1

I'm trying to scrape html with Nokogiri. This is the html source:

<span id="J_WlAreaInfo" class="wl-areacon">
    <span id="J-From">山东济南</span>
    至
    <span id="J-To">
        <span id="J_WlAddressInfo" class="wl-addressinfo" title="全国">
            全国
            <s></s>
        </span>
    </span>
</span> 

I need to get the following text: 山东济南

Checked shortest XPATH with firebug:

//*[@id="J-From"]

Here is my ruby code:

doc = Nokogiri::HTML(open("http://foo.html"), "UTF-8")
area = doc.xpath('//*[@id="J-From"]')
puts area.text

However, it returns nothing. What am I doing wrong?

Zoru
  • 47
  • 7
  • 1
    Maybe you can give us a link to the page?

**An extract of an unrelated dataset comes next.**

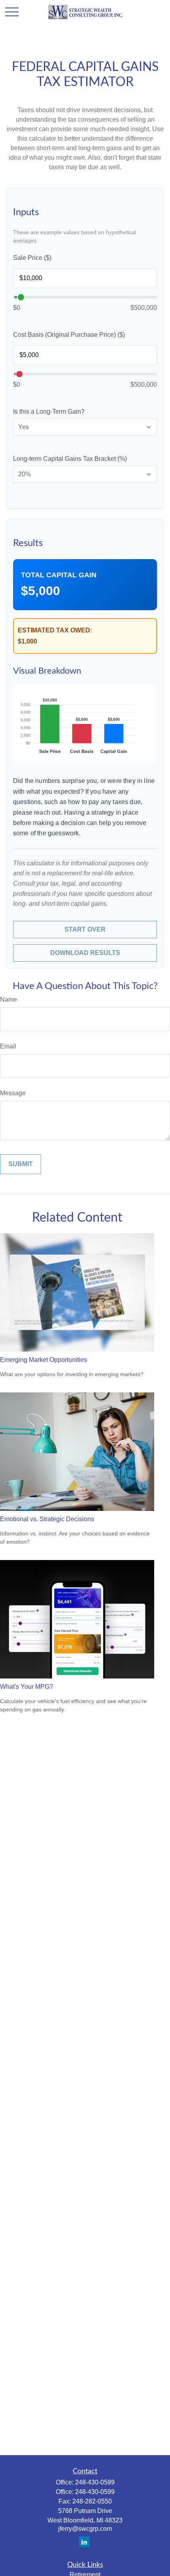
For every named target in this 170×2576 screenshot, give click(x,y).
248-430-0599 (95, 2482)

Also, can you look at the page source as originally served: possibly it's creating the `` in javascript after the page loads, but Nokogiri isn't seeing such things? – LarsH Jun 07 '15 at 03:57
  • you may want to look at the top voted answer here regarding open uri http://stackoverflow.com/questions/2572396/nokogiri-open-uri-and-unicode-characters – jvnill Jun 08 '15 at 08:54
  • Thank you guys a thousand times, it is a JS problem. – Zoru Jun 10 '15 at 11:25

1 Answers1

2

However, it returns nothing. What am I doing wrong?

xpath() returns an array containing the matches (it's actually called a NodeSet):

require 'nokogiri'


html = %q{
<span id="J_WlAreaInfo" class="wl-areacon">
    <span id="J-From">山东济南</span>
    至
    <span id="J-To">
        <span id="J_WlAddressInfo" class="wl-addressinfo" title="全国">
            全国
            <s></s>
        </span>
    </span>
</span> 
}

doc = Nokogiri::HTML(html)
target_tags = doc.xpath('//*[@id="J-From"]')

target_tags.each do |target_tag|
  puts target_tag.text
end

--output:--
山东济南

Edit: You can actually call text() on the Array, but it will return the concatenated results of the text for each match in the array--which is not something I've ever found useful--but because there is only one match you should have gotten the result 山东济南. There is nothing in your post that indicates why you didn't get that result.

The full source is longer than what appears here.